# Cancelling eir DD



## Logo (16 Dec 2017)

Last week I signed up for eirs €40/ month BB & LL service. To date the landline hasn't worked and after numerous calls I have an appointment to rectify the problem next week. Today I received an email advising me that "Your bill amount is €47.36." I've tried to cancel the DD online with PTSB but it's not allowing me. I'm still within the cooling off period (and even if I wasn't they are not providing the service that I signed up for).

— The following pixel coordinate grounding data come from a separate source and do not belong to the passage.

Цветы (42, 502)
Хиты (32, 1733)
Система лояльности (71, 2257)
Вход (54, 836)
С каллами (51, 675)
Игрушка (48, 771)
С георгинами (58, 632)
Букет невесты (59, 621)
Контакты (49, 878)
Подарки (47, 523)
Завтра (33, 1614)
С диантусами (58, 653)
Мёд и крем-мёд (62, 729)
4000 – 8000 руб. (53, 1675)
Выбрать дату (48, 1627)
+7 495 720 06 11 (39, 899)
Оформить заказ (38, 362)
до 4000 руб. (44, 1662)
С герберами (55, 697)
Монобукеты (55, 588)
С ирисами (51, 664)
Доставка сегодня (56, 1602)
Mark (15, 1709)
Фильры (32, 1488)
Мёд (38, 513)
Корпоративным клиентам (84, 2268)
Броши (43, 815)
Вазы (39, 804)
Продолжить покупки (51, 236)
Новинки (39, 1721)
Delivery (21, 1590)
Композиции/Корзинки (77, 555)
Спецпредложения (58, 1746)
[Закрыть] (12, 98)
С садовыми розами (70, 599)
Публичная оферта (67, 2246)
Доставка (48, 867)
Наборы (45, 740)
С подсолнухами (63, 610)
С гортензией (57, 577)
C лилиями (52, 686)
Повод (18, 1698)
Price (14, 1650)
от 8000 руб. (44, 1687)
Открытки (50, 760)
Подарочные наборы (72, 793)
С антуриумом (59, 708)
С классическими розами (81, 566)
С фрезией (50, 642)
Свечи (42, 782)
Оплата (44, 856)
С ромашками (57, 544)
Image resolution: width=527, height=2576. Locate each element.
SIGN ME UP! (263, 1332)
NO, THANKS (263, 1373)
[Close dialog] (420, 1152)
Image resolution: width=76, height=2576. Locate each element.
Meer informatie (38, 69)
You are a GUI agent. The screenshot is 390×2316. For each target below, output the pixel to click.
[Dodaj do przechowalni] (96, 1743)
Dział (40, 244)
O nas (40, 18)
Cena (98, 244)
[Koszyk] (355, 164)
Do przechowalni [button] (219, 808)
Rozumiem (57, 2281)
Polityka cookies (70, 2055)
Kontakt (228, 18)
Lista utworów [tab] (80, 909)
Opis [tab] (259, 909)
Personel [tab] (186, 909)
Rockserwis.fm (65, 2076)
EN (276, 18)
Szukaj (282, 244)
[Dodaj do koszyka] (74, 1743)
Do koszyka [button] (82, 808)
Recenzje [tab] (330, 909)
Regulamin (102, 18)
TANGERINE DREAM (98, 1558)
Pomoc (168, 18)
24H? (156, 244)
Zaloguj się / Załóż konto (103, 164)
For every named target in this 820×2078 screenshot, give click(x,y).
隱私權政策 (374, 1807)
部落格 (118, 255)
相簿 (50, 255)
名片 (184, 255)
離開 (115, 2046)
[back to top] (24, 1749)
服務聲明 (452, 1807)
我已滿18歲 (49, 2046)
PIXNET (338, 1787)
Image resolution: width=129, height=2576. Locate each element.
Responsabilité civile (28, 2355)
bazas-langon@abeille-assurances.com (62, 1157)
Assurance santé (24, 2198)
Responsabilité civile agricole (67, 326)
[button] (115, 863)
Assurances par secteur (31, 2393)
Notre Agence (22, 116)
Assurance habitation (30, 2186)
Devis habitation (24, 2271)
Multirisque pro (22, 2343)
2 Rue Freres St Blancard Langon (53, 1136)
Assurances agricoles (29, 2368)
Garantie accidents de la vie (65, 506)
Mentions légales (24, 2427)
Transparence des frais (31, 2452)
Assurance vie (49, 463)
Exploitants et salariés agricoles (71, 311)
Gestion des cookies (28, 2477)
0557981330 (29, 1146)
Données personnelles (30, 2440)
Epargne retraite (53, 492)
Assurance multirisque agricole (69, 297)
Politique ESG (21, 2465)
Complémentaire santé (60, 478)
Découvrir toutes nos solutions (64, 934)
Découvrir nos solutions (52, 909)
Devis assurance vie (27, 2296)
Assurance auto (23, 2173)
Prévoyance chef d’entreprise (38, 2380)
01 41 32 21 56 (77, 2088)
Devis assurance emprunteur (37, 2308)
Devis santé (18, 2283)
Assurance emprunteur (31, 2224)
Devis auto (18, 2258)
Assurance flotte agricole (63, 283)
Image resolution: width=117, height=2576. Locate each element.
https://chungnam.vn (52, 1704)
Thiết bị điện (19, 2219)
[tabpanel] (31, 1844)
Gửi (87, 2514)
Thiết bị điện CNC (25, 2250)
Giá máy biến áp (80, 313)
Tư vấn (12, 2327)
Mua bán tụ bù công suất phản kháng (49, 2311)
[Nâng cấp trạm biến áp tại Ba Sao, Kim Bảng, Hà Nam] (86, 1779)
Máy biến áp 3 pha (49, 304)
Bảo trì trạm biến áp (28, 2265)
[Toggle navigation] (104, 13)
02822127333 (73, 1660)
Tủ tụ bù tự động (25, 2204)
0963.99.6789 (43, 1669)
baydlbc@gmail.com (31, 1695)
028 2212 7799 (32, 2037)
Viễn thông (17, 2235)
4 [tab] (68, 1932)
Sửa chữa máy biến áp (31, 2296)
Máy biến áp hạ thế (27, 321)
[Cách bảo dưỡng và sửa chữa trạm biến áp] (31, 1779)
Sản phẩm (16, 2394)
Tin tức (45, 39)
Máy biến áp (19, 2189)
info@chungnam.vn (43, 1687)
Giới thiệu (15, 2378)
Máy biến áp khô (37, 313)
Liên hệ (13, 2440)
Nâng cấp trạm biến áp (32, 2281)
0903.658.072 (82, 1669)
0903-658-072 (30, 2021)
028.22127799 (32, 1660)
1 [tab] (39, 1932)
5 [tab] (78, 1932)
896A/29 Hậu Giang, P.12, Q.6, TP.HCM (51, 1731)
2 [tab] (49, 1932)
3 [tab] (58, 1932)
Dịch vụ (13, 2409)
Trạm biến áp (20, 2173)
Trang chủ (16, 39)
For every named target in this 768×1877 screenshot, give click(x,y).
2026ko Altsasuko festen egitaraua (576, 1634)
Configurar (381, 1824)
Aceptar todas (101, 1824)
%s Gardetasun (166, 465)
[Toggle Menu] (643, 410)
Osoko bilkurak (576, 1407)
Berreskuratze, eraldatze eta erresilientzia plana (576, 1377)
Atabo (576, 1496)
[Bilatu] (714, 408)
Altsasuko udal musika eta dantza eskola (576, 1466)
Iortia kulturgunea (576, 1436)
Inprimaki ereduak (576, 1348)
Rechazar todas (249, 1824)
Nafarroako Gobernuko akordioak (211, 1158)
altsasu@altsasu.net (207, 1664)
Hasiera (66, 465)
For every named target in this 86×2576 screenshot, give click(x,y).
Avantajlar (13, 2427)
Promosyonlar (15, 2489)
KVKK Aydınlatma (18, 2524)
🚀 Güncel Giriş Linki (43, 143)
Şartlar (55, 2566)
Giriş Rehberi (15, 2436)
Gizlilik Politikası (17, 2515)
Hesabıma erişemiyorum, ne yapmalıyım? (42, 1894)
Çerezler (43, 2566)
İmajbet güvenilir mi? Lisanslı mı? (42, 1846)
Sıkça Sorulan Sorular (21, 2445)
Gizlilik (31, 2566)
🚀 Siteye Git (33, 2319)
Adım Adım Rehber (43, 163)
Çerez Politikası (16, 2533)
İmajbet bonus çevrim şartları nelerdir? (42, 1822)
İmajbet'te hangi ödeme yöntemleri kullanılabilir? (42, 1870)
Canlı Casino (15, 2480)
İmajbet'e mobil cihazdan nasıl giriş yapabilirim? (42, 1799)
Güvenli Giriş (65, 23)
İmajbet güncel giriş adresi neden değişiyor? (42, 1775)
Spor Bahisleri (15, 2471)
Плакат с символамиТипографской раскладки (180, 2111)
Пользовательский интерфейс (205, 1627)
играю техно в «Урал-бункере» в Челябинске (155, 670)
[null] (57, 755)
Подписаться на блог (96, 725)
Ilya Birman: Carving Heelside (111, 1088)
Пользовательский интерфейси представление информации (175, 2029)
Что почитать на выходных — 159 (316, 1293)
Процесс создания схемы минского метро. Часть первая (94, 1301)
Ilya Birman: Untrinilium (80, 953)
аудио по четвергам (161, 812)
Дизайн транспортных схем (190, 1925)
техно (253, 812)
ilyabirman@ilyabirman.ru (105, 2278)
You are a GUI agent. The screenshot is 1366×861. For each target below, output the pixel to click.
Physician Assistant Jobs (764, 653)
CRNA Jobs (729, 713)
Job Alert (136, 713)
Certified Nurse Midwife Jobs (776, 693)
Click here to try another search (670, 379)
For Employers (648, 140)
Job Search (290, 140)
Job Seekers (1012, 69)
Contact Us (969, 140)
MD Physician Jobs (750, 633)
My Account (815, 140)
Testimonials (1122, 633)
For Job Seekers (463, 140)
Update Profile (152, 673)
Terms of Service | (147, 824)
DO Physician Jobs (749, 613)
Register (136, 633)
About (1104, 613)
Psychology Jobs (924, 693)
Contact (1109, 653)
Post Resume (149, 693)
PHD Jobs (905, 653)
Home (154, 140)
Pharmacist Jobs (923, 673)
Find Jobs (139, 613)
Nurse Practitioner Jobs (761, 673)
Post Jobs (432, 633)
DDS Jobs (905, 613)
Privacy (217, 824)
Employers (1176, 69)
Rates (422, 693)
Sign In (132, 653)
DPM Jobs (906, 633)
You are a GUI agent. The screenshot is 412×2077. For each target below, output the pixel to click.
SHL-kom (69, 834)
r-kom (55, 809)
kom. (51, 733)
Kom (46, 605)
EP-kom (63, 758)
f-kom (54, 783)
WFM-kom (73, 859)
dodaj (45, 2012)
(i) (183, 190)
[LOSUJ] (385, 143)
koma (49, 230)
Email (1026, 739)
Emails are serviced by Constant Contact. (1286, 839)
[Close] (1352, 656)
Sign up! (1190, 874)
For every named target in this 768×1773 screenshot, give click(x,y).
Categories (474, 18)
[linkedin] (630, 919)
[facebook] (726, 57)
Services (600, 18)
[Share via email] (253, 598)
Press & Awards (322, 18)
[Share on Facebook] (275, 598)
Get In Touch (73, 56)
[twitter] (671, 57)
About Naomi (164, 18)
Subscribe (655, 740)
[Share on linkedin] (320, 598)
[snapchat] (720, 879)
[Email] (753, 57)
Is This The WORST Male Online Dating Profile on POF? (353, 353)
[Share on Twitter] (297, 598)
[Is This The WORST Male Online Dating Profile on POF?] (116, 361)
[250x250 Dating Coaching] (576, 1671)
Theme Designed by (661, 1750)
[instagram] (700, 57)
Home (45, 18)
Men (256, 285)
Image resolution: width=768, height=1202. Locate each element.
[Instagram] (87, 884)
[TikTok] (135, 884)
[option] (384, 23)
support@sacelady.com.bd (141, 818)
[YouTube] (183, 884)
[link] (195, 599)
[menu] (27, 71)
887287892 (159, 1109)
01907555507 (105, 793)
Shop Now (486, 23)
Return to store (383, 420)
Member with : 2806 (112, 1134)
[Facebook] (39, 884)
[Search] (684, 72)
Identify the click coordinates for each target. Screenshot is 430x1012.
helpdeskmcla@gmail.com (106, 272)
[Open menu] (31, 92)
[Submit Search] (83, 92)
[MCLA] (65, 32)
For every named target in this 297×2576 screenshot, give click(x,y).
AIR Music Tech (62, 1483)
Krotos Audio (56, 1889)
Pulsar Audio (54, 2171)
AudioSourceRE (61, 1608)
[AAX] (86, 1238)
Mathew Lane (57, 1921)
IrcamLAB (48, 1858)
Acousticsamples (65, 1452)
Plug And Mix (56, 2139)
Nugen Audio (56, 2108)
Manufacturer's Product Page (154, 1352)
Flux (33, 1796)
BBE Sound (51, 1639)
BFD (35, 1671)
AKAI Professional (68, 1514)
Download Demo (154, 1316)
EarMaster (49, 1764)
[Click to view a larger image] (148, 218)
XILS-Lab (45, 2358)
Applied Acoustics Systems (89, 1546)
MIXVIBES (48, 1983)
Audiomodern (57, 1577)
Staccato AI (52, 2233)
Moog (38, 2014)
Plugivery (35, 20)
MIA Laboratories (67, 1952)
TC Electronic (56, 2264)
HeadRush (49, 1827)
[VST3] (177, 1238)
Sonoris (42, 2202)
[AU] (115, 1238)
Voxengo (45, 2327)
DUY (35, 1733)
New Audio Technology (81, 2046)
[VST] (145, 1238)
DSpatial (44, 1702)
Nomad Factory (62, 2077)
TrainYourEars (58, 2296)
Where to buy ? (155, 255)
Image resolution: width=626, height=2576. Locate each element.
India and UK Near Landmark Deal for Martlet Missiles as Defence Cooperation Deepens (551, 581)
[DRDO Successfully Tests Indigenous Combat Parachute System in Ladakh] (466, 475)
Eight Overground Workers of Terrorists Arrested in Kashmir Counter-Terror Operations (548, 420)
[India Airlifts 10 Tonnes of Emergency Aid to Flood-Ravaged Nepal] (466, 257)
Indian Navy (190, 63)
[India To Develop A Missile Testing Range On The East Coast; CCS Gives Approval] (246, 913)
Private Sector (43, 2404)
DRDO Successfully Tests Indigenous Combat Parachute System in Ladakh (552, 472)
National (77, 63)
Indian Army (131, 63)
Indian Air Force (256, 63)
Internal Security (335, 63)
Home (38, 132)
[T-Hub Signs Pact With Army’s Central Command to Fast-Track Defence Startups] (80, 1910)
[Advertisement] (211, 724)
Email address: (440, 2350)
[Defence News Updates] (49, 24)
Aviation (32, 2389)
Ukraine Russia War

Do I need to call into the bank to cancel the DD? Thanks


----------



## jpd (17 Dec 2017)

That depends on your bank.

With Bank of Ireland Online you can refuse SEPA Direct Debits (either next one or all further ones) fas long as you have the info (creditor name, id, etc)


----------



## valery (17 Dec 2017)

Go carefully.  I switched from Eir to Sky.  Followed the protocol re notice etc.  I was due a refund from Eir which I received.  However the following month I received a text message that they were going to put through the usual monthly direct debit.  I phoned them, they agreed it was a mistake and would cancel the direct debit.  However as a safeguard   I phoned AIB and cancelled direct debits from EIR. 
Eir attempted to put through the DD.  It was returned.  Within 5 days, I had a debt collector on their behalf hounding me by phone.  Eventually, it was sorted out,but it was very annoying.


----------